While the Vatican released no details about the meeting, Perez, 81, told
journalists that he and the pope spoke about the so-called "dirty war"
period "in general terms" during their 30-minute encounter.
Perez, who won the 1980 Nobel Peace Prize for his work on human rights
during the 1976-1983 dictatorship, said the future pope, then-Jesuit
Father Jorge Mario Bergoglio, "was not among the bishops who were in the
front line of the defense of human rights because he preferred a silent
diplomacy to ask about the missing, about the oppressed."
He said leaders and members of the Catholic Church reacted and behaved
differently during the period as regards to either collaborating or
resisting the regime.
"There were bishops who were accomplices with the dictatorship, but not Bergoglio," he said.
Then-Father Bergoglio was head of the Jesuit province in the country
from 1973 to 1979, the height of the clandestine war that saw as many as
30,000 Argentines kidnapped, tortured, murdered or disappeared, never
to be seen again. He then served as rector of Colegio Maximo and a
parish priest in the Diocese of San Miguel until leaving for Germany to
complete his doctoral thesis in 1986.
Some claims had been made that Pope Francis played either a direct role
in the kidnappings of two Jesuit priests during the country's murderous
military dictatorship or that he allegedly failed to protect the two
young priests -- Fathers Orlando Yorio and Francisco Jalics -- from
kidnapping by Argentina's military junta in 1976. Both priests were
later freed.
The Vatican spokesman, Jesuit Father Federico Lombardi, said March 15,
"This was never a concrete or credible accusation," adding that the
future pope had been "questioned by an Argentine court as someone aware
of the situation but never as a defendant.

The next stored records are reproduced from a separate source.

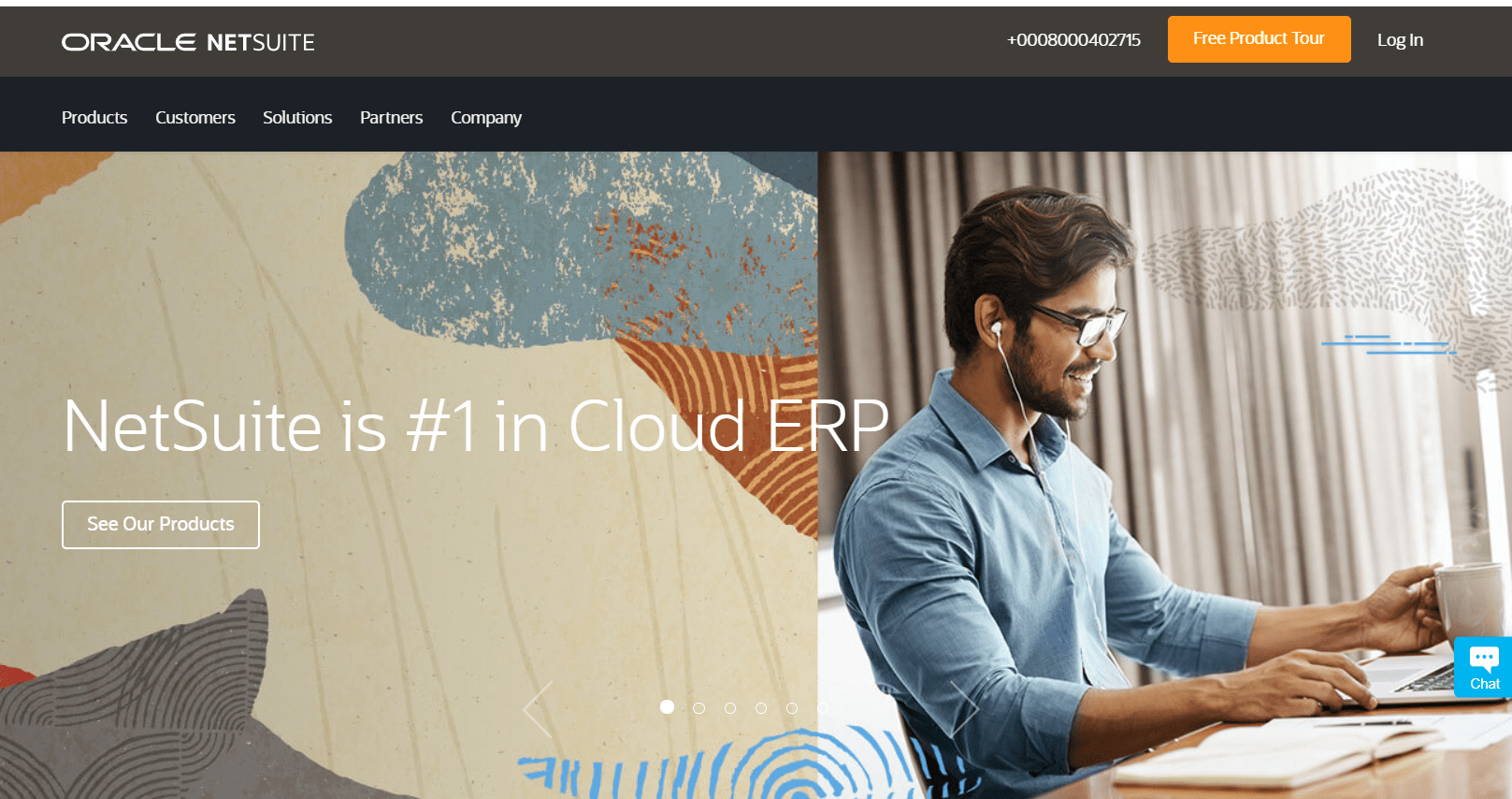Click the Free Product Tour button
The height and width of the screenshot is (799, 1512).
click(1259, 39)
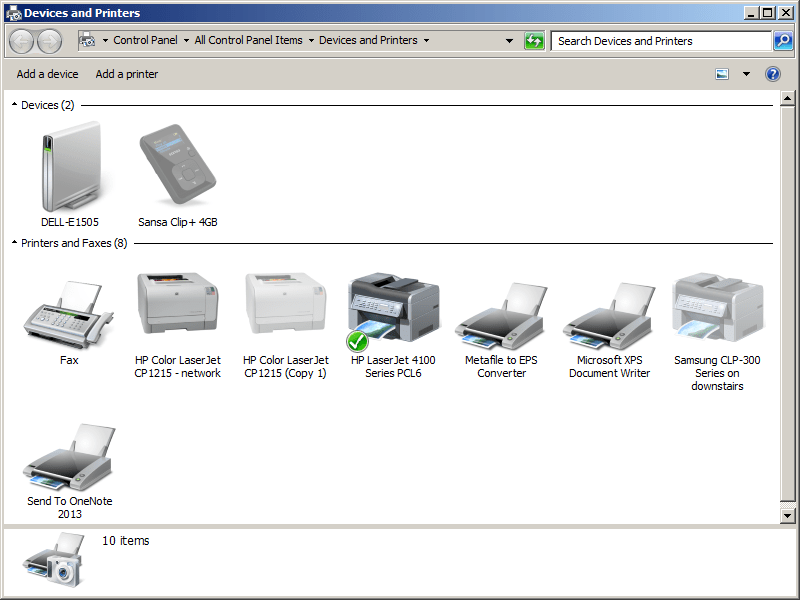Image resolution: width=800 pixels, height=600 pixels.
Task: Open the Microsoft XPS Document Writer
Action: click(608, 310)
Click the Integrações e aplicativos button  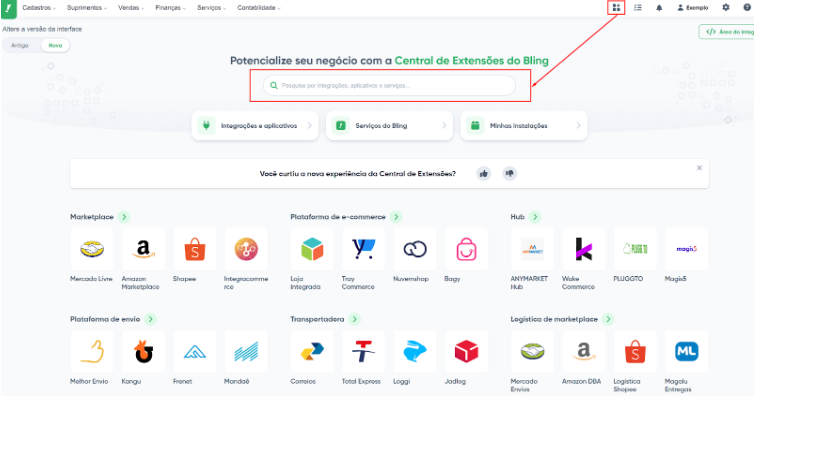[x=256, y=126]
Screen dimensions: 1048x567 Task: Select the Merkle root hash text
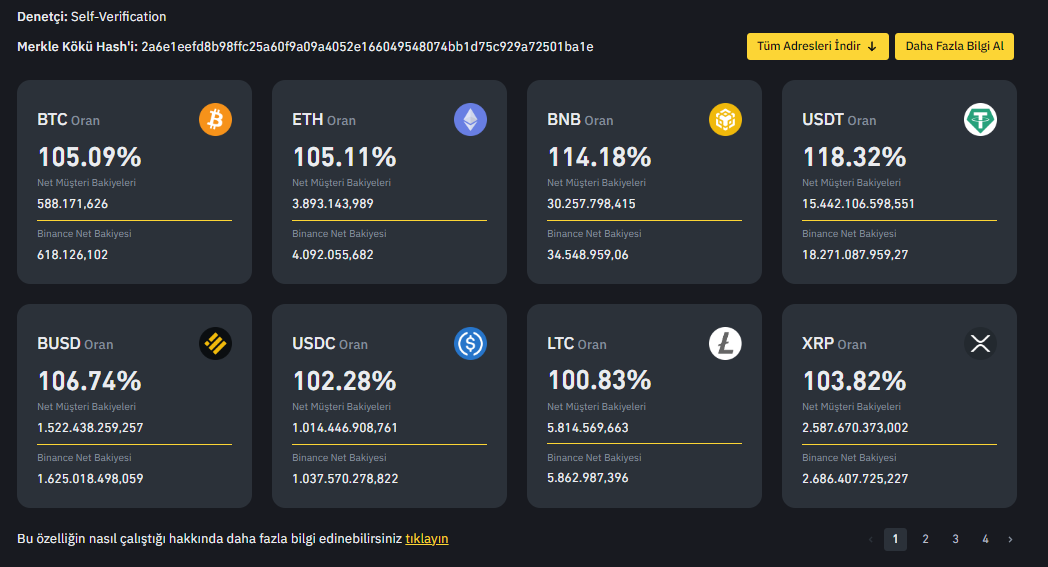coord(367,47)
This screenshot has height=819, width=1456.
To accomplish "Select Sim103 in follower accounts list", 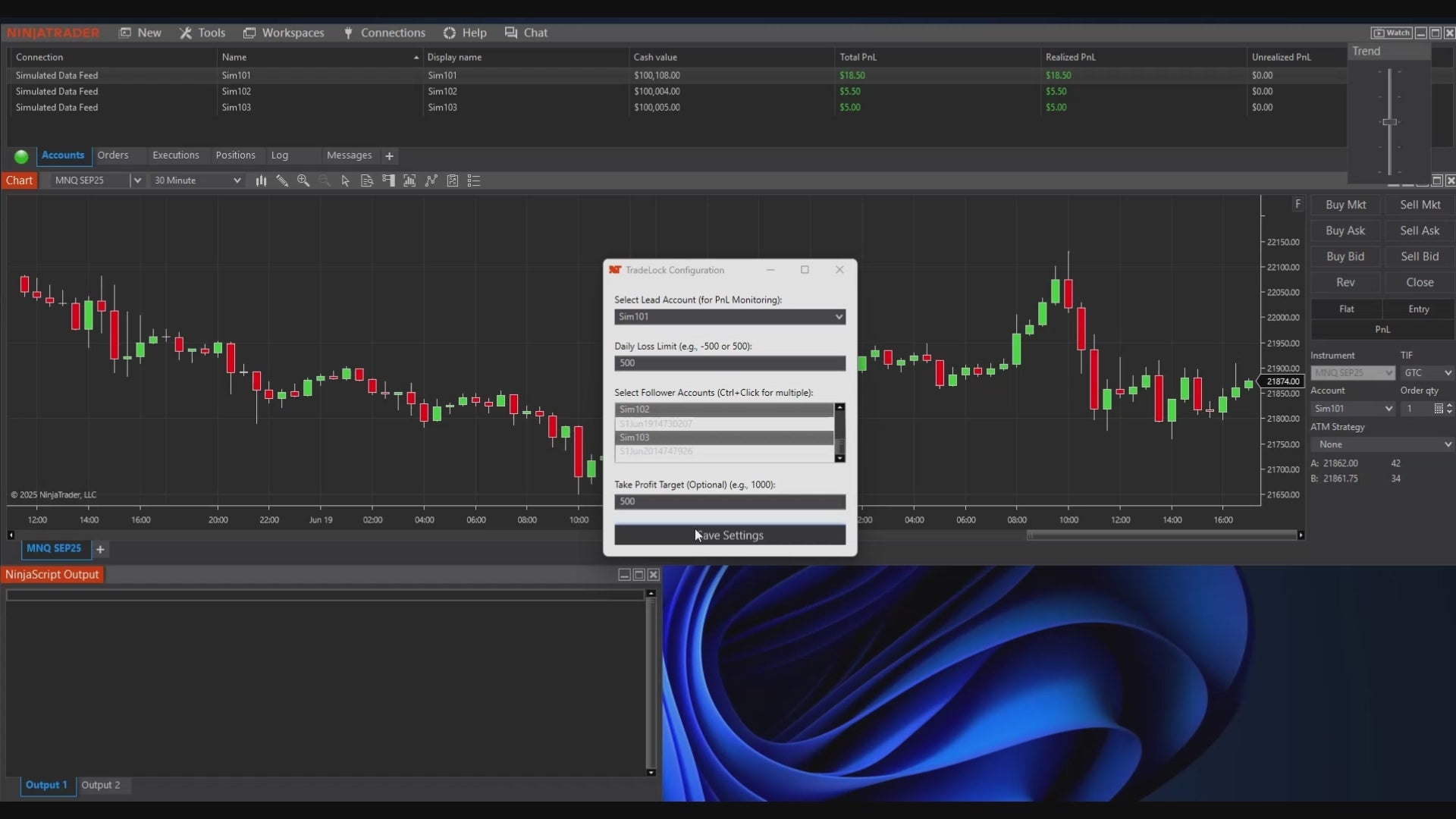I will [723, 438].
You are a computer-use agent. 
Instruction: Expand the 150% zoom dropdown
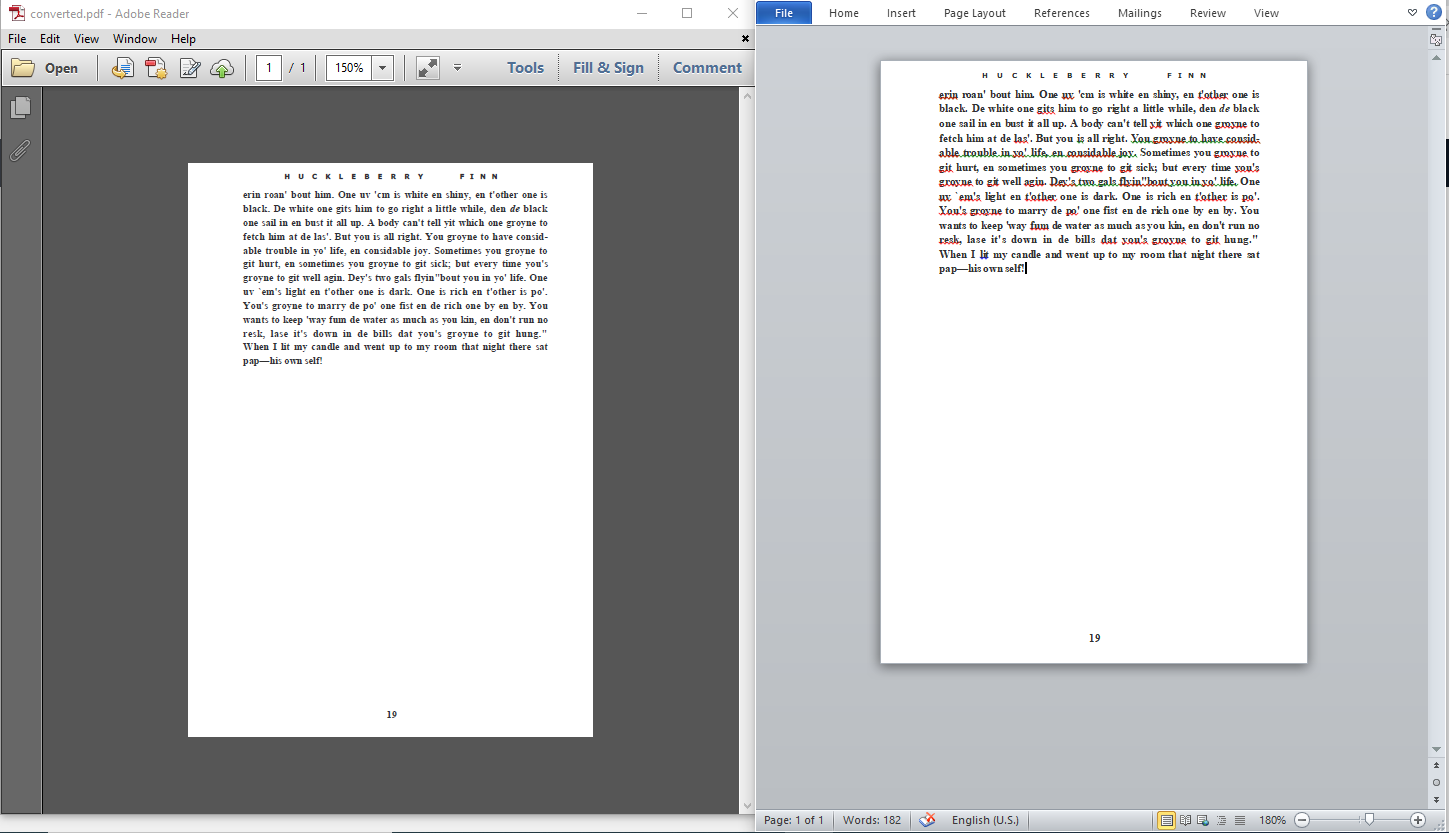pos(382,68)
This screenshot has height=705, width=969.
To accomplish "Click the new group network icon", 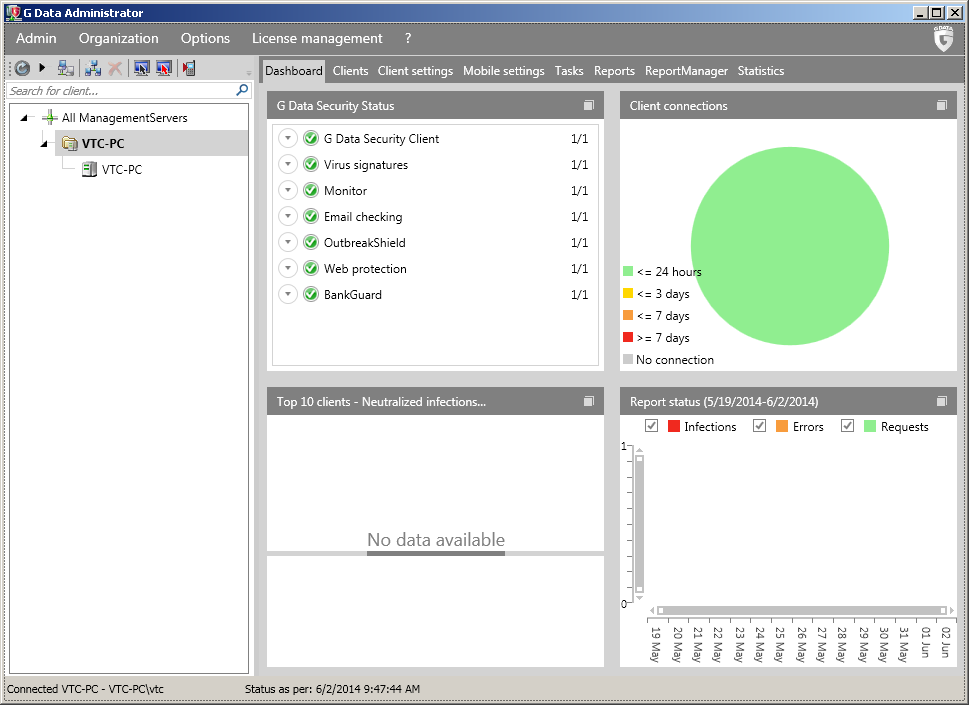I will (x=93, y=68).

He has, in documented form,
denied any accusations."
"Instead, there have been many declarations demonstrating how much (the
future Pope Francis) did to protect many persons at the time of the
military dictatorship," the spokesman said.
Father Jalics has recently emphasized that he and the late Father Yorio
had never been denounced by the future pope to the military junta.
Perez made a public statement on his website March 14, saying the pope "was not directly complicit" with the regime.
He said the pope "did not have ties with the dictatorship," even though
he may have "lacked the courage to stand with us in our struggle for
human rights."
After his March 21 meeting with the pope, Perez told reporters "there is
no proof" of the pope's complicity with the regime "because he was
never an accomplice, of this I am sure."